▶ _What to do_: All lines in the data that hold the word "Toggle" need copying.

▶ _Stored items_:

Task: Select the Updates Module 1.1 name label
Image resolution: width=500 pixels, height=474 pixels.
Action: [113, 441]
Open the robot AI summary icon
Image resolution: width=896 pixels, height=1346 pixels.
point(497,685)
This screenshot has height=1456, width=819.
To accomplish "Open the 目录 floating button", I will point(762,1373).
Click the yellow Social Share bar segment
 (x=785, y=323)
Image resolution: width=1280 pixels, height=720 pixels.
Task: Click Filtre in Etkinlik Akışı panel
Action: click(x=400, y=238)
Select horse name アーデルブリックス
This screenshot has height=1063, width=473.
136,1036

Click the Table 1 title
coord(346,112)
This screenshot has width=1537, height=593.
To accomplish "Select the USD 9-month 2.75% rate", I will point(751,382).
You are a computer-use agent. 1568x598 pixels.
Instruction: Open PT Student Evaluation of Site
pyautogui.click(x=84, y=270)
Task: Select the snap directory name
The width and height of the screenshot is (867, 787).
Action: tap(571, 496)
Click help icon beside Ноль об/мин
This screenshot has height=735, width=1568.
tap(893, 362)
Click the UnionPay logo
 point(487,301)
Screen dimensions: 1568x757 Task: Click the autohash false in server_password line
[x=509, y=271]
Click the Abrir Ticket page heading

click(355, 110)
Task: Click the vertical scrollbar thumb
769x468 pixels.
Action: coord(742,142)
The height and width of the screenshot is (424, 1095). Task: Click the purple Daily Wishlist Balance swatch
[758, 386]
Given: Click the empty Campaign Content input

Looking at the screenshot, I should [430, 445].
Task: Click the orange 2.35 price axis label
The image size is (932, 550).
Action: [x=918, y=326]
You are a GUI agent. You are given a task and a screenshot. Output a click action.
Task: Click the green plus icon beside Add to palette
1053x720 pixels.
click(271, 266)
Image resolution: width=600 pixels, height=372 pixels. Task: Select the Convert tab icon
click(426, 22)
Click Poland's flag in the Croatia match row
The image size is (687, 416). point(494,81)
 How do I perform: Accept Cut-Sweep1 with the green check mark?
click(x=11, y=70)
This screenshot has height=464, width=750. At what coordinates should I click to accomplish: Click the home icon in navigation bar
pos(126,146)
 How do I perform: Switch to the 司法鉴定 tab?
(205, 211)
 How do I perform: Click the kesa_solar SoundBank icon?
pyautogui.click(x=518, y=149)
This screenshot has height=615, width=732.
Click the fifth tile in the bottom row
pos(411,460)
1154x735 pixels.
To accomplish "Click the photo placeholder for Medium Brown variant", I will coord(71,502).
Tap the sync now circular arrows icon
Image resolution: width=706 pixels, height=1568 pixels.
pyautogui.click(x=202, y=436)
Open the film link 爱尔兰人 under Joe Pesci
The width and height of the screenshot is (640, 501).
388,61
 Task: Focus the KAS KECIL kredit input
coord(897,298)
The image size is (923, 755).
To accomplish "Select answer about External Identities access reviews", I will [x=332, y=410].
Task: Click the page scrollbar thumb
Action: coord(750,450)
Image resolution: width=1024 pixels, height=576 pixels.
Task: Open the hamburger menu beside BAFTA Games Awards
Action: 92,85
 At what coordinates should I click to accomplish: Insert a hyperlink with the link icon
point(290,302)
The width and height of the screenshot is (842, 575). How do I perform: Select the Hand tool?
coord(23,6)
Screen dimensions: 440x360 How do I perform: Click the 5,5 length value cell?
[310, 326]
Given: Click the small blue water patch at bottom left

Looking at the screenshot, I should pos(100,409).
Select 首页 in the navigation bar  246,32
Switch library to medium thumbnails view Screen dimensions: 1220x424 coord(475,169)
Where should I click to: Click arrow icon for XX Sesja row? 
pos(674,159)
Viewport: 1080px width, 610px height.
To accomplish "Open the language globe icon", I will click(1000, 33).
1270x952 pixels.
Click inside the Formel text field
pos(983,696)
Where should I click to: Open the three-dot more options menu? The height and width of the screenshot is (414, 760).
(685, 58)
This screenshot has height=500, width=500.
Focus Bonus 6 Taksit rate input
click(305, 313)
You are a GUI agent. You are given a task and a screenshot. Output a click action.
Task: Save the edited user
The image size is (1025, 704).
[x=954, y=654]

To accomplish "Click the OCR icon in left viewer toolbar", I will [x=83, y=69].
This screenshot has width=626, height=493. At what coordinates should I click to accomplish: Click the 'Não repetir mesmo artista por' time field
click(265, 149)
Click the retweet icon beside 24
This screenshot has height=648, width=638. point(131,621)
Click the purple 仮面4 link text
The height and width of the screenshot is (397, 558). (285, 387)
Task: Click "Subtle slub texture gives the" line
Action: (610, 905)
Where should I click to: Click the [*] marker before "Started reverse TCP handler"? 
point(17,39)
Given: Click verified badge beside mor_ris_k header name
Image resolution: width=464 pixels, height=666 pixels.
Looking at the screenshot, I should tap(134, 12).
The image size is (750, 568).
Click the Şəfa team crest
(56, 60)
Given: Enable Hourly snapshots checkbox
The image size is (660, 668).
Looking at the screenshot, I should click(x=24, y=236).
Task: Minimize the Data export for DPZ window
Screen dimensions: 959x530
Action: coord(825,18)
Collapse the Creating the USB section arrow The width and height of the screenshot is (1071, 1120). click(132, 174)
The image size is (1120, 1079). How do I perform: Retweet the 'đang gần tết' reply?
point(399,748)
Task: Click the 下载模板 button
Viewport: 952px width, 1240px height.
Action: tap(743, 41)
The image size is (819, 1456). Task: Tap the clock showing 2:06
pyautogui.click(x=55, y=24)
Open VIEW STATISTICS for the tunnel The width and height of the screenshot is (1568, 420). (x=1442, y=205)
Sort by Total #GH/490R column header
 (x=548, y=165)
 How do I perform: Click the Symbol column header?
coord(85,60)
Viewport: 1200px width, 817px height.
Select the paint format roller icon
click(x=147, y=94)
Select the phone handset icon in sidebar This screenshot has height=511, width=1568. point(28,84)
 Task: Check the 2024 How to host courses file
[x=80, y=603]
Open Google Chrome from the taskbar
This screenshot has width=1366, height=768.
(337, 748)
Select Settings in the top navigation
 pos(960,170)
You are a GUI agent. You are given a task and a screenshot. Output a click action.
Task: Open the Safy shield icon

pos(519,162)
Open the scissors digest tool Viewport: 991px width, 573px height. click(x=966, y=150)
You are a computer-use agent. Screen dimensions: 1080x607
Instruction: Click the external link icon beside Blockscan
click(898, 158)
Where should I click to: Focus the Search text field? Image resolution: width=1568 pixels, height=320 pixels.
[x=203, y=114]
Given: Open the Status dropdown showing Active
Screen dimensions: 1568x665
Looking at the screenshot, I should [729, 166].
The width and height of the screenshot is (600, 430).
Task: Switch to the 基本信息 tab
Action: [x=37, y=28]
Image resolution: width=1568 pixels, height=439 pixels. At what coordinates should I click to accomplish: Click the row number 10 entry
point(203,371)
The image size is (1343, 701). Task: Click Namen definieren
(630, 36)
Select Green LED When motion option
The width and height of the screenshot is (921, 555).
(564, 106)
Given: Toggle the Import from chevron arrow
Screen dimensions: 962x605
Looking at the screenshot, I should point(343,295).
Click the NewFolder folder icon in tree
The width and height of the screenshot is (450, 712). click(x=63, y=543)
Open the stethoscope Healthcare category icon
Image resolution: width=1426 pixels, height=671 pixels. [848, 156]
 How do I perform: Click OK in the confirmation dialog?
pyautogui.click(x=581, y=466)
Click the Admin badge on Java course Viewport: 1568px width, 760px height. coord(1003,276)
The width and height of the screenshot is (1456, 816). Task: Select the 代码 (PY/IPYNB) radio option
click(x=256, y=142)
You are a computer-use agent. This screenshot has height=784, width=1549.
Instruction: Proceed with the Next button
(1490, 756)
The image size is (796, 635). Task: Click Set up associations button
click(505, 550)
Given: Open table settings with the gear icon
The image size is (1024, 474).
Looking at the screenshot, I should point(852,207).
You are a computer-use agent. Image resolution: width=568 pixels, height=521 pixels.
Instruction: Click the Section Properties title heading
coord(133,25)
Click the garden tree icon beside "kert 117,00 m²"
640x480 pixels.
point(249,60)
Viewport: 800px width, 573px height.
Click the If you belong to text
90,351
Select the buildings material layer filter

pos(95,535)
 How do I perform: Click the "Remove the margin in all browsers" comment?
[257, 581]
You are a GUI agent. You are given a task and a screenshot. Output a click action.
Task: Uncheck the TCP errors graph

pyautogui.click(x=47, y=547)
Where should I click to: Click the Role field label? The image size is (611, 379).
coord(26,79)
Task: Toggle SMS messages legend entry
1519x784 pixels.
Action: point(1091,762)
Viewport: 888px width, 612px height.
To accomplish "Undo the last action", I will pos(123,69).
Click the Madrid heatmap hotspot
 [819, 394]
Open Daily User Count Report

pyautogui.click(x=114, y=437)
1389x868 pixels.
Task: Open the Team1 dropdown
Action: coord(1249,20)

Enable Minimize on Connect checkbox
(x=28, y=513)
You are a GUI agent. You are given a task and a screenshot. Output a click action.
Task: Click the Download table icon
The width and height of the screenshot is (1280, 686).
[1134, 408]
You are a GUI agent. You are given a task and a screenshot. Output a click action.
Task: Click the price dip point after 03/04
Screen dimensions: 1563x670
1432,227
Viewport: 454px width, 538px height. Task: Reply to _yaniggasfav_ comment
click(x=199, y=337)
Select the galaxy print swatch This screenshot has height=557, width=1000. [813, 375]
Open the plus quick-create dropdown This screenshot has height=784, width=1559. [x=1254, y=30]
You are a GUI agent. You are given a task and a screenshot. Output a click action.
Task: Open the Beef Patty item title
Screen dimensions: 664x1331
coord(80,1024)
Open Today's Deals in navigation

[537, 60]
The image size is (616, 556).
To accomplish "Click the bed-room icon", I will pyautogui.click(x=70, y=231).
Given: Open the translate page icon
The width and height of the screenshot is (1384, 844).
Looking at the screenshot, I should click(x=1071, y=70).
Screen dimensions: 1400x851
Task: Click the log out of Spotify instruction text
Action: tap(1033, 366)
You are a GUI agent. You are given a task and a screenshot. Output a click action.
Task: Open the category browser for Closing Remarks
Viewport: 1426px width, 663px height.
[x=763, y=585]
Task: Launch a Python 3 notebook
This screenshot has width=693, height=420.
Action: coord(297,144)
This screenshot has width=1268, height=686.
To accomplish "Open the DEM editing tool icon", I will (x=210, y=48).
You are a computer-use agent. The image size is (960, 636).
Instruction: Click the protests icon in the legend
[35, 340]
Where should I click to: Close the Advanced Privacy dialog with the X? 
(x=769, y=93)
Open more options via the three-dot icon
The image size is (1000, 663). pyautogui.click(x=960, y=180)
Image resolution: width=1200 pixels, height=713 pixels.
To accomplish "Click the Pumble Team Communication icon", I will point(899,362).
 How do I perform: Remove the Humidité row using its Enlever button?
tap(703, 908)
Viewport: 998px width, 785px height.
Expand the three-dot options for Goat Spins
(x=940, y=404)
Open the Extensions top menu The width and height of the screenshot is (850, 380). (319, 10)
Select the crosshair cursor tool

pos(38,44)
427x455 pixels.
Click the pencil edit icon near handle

▶ _Expected output_:
Given: Toggle the Import from chevron arrow
Task: Toggle SMS messages legend entry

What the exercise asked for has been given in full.